_What is required_
Using the data below, tally the lines that include the string "banner". Only the number is wanted.

Records excerpted from a collection:
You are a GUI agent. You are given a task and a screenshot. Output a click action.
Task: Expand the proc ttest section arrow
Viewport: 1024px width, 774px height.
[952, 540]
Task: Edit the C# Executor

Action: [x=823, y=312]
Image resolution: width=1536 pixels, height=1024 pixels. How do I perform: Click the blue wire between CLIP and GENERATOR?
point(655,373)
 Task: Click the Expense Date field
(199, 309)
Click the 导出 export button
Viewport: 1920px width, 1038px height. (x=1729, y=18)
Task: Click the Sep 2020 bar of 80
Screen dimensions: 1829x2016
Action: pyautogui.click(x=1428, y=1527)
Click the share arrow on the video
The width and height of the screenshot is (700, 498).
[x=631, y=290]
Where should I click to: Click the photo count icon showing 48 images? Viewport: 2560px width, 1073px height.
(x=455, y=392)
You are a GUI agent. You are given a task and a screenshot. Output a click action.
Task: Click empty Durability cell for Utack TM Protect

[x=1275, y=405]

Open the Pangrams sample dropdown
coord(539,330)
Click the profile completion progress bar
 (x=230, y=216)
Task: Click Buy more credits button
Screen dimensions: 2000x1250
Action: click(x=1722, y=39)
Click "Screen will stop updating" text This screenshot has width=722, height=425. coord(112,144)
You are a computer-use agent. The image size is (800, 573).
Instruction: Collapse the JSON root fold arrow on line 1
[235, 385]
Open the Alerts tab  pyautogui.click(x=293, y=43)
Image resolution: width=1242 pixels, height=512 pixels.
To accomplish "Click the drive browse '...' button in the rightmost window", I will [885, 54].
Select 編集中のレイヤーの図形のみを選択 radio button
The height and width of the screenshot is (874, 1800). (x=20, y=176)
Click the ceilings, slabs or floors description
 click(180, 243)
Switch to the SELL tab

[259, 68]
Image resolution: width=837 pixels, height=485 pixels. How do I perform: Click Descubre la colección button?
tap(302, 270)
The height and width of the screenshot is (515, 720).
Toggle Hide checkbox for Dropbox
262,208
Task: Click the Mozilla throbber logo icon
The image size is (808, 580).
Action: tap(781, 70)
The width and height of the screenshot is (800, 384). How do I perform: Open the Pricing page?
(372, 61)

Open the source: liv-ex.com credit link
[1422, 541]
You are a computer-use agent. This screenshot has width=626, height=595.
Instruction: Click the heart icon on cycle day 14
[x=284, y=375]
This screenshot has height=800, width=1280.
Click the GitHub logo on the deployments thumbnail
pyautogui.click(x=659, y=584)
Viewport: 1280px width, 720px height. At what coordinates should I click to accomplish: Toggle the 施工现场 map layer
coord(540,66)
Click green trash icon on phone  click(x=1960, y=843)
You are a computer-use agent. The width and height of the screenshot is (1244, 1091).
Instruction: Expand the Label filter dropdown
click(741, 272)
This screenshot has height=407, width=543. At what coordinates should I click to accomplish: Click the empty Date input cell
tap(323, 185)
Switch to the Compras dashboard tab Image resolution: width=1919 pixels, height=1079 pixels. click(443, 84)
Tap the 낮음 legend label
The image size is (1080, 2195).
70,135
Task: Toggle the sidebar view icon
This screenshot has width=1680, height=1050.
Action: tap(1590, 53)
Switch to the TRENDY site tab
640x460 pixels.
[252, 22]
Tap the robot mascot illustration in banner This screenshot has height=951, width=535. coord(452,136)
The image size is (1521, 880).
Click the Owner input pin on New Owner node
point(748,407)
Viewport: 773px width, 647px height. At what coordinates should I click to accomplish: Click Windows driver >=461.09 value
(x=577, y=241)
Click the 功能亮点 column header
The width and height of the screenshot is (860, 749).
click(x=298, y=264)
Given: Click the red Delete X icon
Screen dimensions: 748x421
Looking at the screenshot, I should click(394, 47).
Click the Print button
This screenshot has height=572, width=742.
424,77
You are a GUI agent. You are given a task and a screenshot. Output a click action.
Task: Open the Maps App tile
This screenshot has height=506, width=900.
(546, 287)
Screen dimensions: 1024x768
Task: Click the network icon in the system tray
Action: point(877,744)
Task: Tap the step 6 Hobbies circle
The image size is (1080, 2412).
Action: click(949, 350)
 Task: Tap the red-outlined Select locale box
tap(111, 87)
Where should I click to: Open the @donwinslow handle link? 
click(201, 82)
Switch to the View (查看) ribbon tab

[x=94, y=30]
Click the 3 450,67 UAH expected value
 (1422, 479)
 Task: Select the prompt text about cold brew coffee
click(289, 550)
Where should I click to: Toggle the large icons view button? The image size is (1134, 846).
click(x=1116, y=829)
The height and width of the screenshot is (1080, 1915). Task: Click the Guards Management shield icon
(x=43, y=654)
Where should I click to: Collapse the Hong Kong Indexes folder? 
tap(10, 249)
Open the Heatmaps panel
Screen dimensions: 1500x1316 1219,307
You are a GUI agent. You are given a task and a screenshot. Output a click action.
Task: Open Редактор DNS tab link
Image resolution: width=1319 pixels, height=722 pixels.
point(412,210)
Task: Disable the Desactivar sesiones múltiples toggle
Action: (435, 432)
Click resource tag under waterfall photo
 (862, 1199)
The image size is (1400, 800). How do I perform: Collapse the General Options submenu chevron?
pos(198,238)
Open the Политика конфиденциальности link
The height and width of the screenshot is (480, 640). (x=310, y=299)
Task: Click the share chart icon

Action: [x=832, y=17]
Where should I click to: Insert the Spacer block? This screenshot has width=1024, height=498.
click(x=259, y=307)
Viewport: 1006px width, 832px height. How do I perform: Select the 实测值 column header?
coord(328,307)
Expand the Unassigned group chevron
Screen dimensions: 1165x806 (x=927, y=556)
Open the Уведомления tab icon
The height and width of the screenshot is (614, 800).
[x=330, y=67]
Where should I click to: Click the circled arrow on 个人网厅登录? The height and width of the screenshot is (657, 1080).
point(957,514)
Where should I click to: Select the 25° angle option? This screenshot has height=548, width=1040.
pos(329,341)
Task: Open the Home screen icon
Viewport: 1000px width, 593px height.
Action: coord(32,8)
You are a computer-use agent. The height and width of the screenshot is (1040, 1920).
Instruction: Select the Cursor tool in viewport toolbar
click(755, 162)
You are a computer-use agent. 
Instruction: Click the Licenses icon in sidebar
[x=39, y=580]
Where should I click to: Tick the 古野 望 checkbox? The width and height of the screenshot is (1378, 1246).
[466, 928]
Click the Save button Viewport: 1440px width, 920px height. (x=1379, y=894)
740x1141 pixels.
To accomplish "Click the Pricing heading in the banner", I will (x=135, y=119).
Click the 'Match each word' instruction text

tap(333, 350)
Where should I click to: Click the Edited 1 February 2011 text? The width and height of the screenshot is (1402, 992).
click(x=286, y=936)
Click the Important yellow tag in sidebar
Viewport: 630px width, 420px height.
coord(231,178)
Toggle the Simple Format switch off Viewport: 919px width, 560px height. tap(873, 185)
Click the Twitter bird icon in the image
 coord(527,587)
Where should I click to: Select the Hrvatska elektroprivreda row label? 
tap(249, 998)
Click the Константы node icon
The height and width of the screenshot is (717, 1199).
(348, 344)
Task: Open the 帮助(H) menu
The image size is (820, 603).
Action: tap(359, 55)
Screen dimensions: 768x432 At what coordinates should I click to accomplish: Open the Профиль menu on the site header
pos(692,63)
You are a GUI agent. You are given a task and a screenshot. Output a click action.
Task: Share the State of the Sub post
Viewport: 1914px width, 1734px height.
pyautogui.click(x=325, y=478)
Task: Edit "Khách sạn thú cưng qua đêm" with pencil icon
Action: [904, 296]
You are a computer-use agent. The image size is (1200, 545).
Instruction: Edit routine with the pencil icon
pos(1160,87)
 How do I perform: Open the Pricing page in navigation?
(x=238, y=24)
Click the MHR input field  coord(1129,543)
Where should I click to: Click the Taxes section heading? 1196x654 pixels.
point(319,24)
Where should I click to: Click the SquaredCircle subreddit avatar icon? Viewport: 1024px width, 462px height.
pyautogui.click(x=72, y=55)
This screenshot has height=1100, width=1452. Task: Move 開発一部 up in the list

_Result of this exercise_
2